While adjusted full-year operating profit that rose 5.5 percent to 268 million pounds was in line after a 14 million pound hit from the harsh U.S. winter, the gain masked a slow turnaround at First Student, with the group figure rescued only by the over-performance of other units, O’Toole said today.

McFarlane said in the statement that there “remains much to do still” at the bus businesses and that the company’s high leverage even after a rights issue last year means it will take “years’ to pare the interest burden, especially with capital requirements high following previous under-spending.

‘‘Taking together the current stage of the First Student and U.K. Bus recovery programs and our commitment to the capital investment program, it will take some time before the group is able to deliver a profile of consistent surplus cash that can be distributed to shareholders,’’ he said.

Sandell Campaign

O’Toole said he has been encouraged by the way prices at First Student ‘‘have been sticking’’ in the early part of the U.S. contract bidding season, though the company has had to raise an annual savings goal for the unit by 50 percent to $150 million to allow for costs from clauses in existing accords.

FirstGroup’s owners were briefed on the dividend decision by its investor relations department, though the CEO said he has had no personal communication with New York-based Sandell, which held a stake of about 3.1 percent as of Jan. 1.
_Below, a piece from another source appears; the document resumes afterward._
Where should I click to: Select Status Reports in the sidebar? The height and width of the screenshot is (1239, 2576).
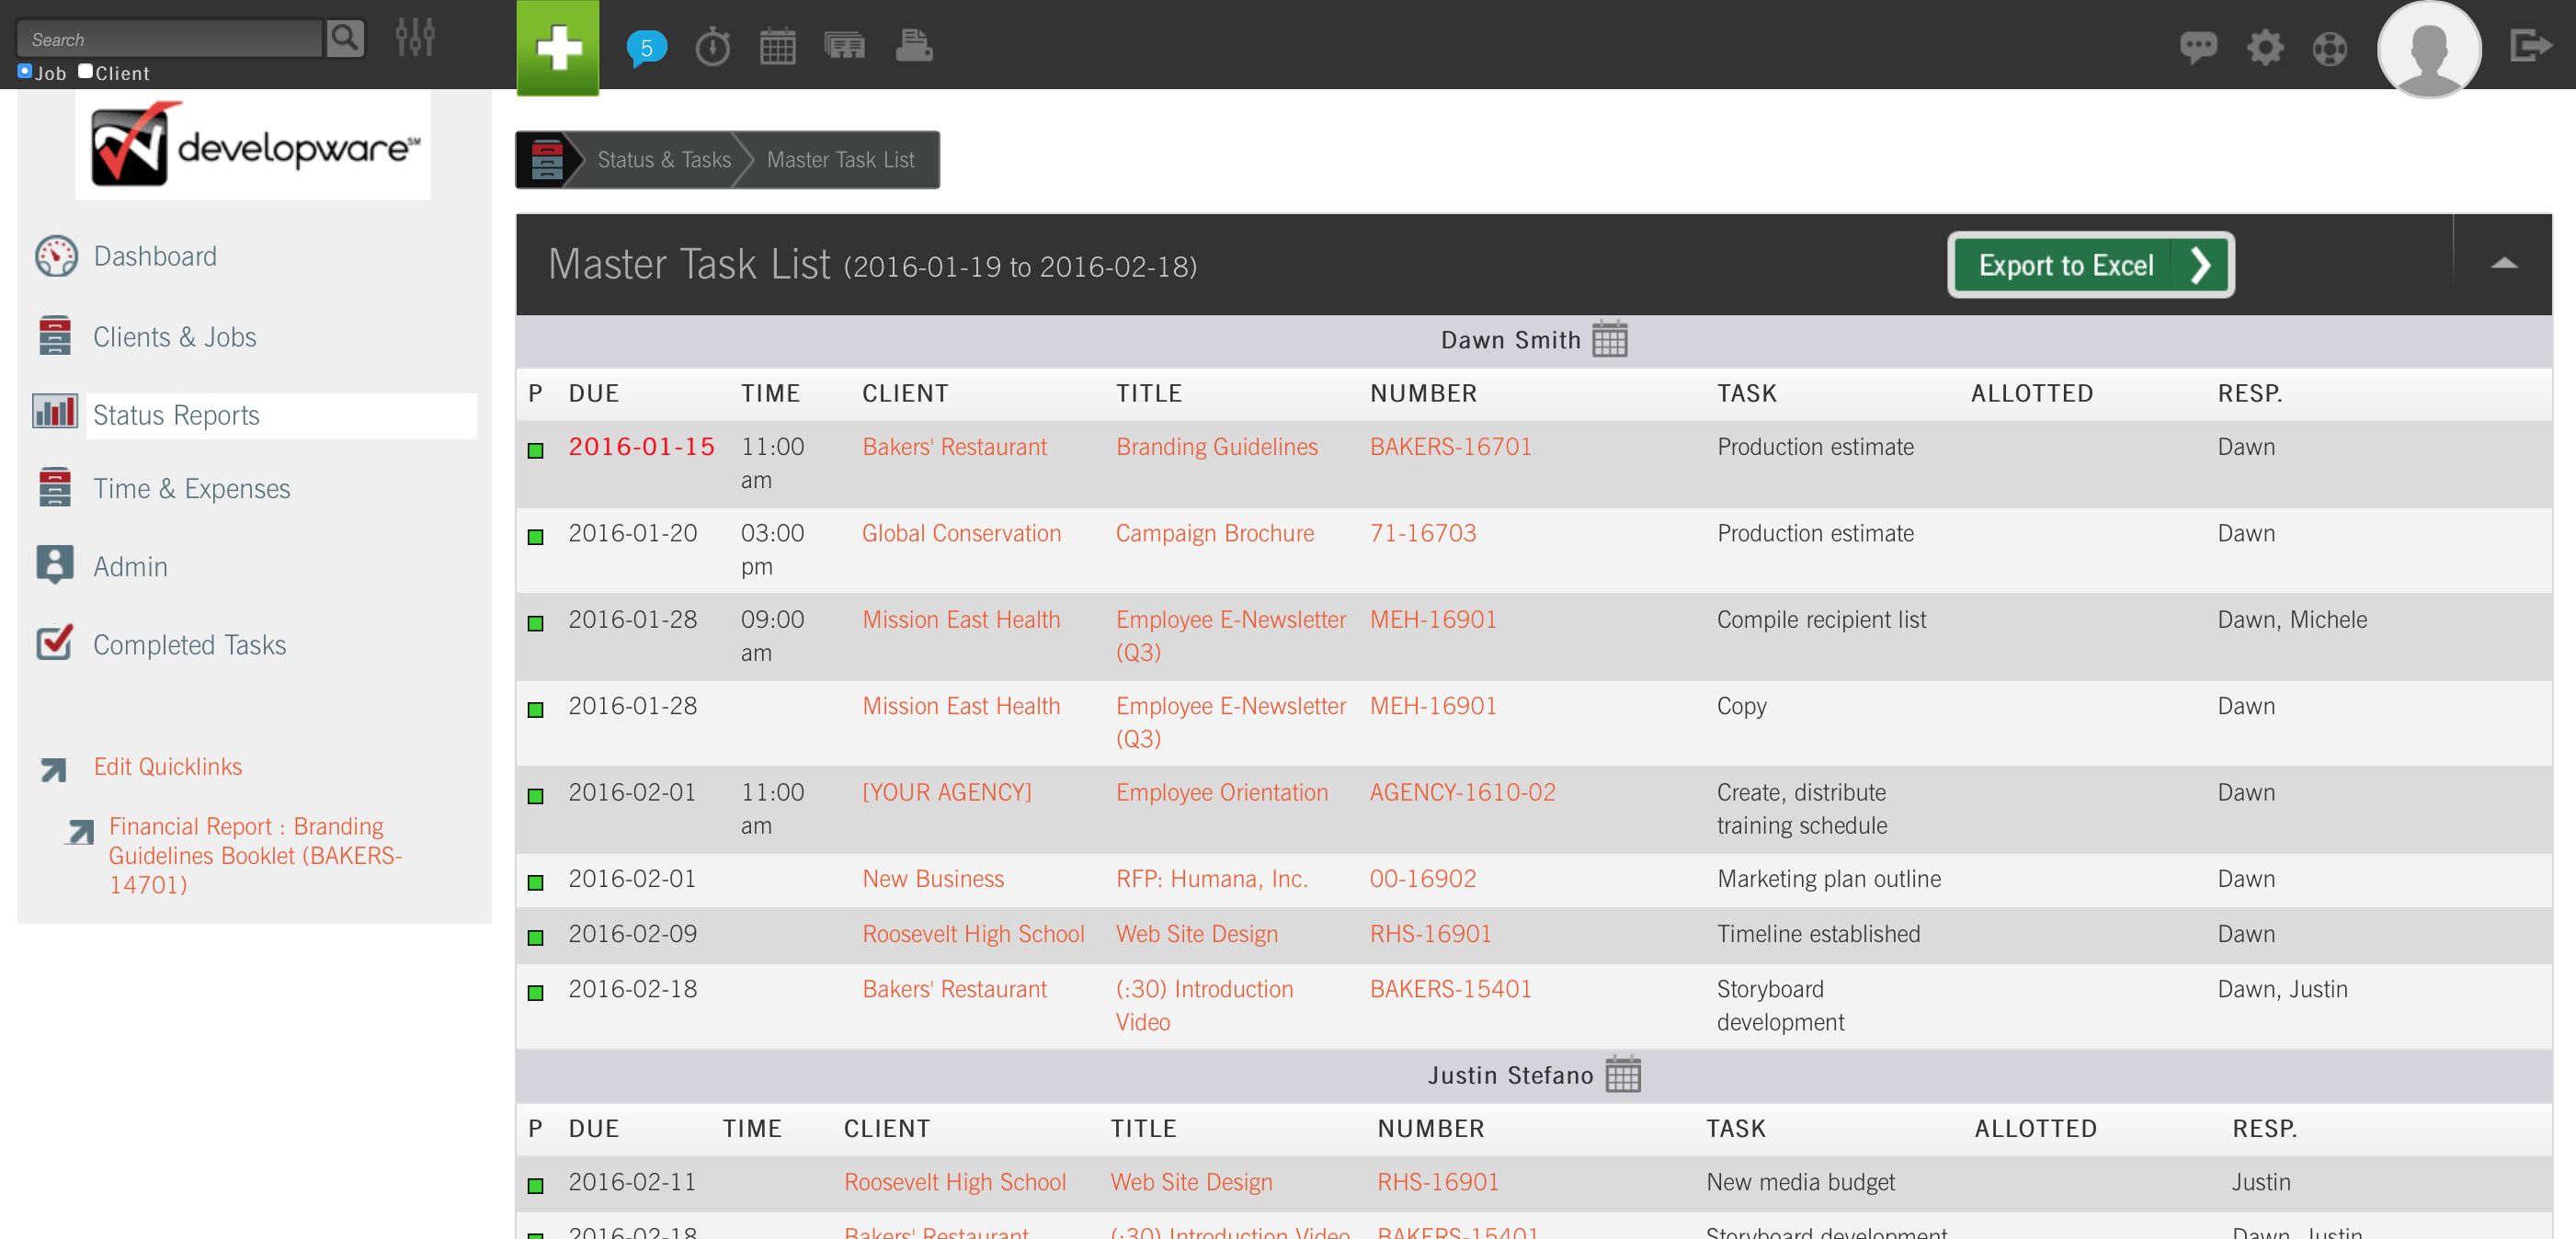pos(176,415)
Tom Sandell, who runs the U.S. firm, said last week that his plans were the ‘‘best idea’’ for FirstGroup, having renewed calls for a revamp on Jan. 15. The investor sought the disposal of Greyhound and a spin off of stock in the remaining U.S. business to investors, with proceeds used to repay debt and expand in U.K. rail and bus. Those actions could come in parallel to O’Toole’s turnaround program, according to Sandell.

FirstGroup shares have advanced 14 percent since Sandell put forward an initial plan on Dec. 11 and are up 7.2 percent this year, giving a market value of 1.6 billion pounds.

O’Toole said today that FirstGroup is putting together a ‘‘compelling” bid to run the London-Scotland East Coast route and compete with proposals from a venture of Stagecoach Group Plc and Virgin Trains and another comprising the Keolis unit of French state railway SNCF and Eurostar Group Ltd.

The CEO said the First Great Western rail brand is working to win back customers who deserted to other modes of transport after the collapse of the Dawlish seawall severed the main line to the counties of Devon and Cornwall for two months.